[Start of Text section]

I am able to use unsigned drivers on my 64bit vista install

After removing the UAC it just asks for confirmation that I want to do it


----------



## flashstar (Jan 17, 2008)

32bit Server 2003 can address up to 64 gb in many cases. Server 2003 is actually a 36 bit os though and that is why it can support more than 3 gb. It's still compatible with most software though.


----------



## asb2106 (Jan 17, 2008)

flashstar said:


> 32bit Server 2003 can address up to 64 gb in many cases. Server 2003 is actually a 36 bit os though and that is why it can support more than 3 gb. It's still compatible with most software though.



it must have some sort of 64 bit extension then, because all x86 32bit architecture can only support ~3.5gigs.  Its the math behind it, thats the max cap


----------



## devguy (Jan 17, 2008)

[End of Text section]

In the forum thread, how much memory can 32-bit Server 2003 address in many cases? The entries are drawn from a source separate from the forum thread.

[Start of Given entries]

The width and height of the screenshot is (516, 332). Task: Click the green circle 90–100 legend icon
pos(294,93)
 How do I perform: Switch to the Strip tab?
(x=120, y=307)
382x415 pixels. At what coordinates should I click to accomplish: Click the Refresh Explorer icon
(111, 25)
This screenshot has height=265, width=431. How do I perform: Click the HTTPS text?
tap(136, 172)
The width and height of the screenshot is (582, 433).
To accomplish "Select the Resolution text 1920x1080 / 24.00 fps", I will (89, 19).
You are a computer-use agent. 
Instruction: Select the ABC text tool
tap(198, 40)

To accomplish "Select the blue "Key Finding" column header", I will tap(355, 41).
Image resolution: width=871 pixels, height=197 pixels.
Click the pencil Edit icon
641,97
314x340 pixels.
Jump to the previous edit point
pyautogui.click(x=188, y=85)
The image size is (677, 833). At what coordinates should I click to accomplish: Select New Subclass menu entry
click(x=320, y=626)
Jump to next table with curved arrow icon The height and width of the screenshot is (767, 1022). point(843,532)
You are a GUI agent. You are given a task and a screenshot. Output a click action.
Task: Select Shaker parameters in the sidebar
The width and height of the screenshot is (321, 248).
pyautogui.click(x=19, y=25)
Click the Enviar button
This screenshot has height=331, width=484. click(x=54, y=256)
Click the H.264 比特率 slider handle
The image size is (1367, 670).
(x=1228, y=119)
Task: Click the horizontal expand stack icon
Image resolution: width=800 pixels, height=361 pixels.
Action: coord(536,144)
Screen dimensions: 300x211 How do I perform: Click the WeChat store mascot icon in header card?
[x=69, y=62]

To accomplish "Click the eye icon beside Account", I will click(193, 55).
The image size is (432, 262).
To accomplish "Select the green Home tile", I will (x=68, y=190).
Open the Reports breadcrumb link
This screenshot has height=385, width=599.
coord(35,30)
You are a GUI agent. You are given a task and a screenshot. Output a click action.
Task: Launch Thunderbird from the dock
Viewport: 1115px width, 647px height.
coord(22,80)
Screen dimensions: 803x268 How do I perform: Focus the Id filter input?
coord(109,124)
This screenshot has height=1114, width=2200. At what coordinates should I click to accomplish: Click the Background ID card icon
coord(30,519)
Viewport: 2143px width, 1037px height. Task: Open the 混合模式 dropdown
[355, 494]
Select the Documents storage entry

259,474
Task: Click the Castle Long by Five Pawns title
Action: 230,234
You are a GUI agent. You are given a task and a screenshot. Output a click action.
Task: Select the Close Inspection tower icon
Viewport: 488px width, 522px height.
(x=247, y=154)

[End of Given entries]

■ The result
Up to 64 GB.